Cóż, przy­naj­mniej odwra­cała od niego uwagę miria­lań­skiej gene­rał. Ponie­waż naj­wy­raź­niej to jego obar­czano winą za natu­ralne wyłomy w Wale Burzo­wym, Xylan musiał wkraść się z powro­tem w łaski Viess – to zna­czy, zakła­da­jąc, że w ogóle kie­dy­kol­wiek kogo­kol­wiek nimi darzyła. Jego zły rok stałby się nie­skoń­cze­nie gor­szy, gdyby wciąż czuł jej wście­kłe dysze­nie na karku.

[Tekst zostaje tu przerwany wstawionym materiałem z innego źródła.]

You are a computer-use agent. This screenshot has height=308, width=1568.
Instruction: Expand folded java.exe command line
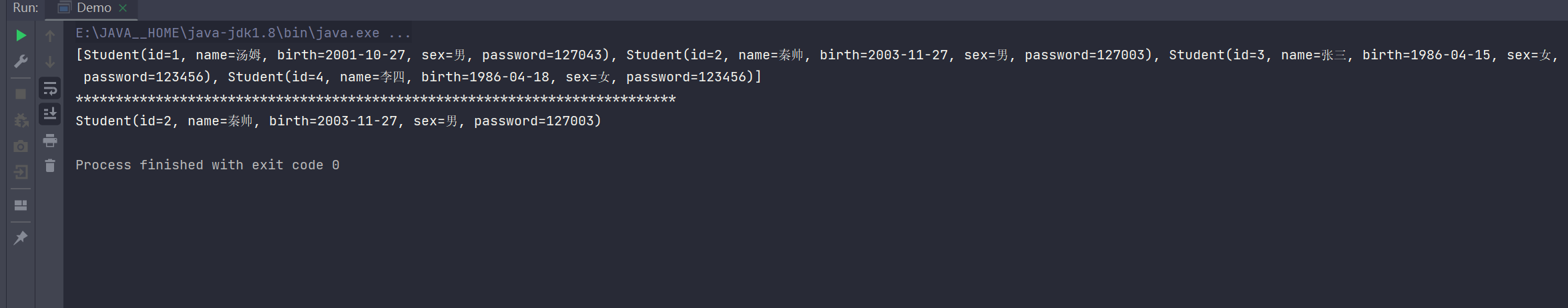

To nie jego wina, że Jedi Avar Kriss była na tyle dobra w tym, co robiła, iż udało jej się prze­drzeć przez Wał Burzowy. Mar­chion Ro i jego nihil­scy poplecz­nicy powinni być wdzięczni, że minął cały rok, nim komu­kol­wiek udało się tego doko­nać. Nihi­lo­wie nie sły­nęli prze­cież z nie­za­wod­no­ści ani solid­no­ści, a ta tech­no­lo­gia była w naj­lep­szym razie… cóż, eks­pe­ry­men­talna. On z pew­no­ścią nie mógł jej ulep­szyć – potra­fił tylko roz­wią­zy­wać pro­blemy i prze­ko­ny­wać wszyst­kich, że wie, co robi. Bez Chan­cey Yar­row, która ją wyna­la­zła, nie mógł wskó­rać nic wię­cej.

– Roz­mieść wię­cej Zia­ren Burzy – nale­gała gene­rał Viess.

Xylan utkwił w niej wzrok i gapił się na nią bez słowa. Wyja­śnił jej już wcze­śniej, że doda­wali urzą­dze­nia w miarę jak Wał Burzowy się roz­sze­rzał – i że nie było to wcale takie pro­ste, jak zagęsz­cza­nie oczek sieci. To była zaawan­so­wana tech­no­lo­gia, a nie jakieś pry­mi­tywne lase­rowe lasso. Nie miał ochoty tłu­ma­czyć jej tego wszyst­kiego ponow­nie. Miał za to ochotę na zimne wino lodowe z Naboo, wykwintny tort z fasoli fon­tra i trwa­jące dzie­sięć lat waka­cje – może w ramach tego mie­siąca mio­do­wego, który został mu tak okrut­nie ode­brany, gdy Nihi­lo­wie poj­mali go jako zakład­nika w zeszłym roku.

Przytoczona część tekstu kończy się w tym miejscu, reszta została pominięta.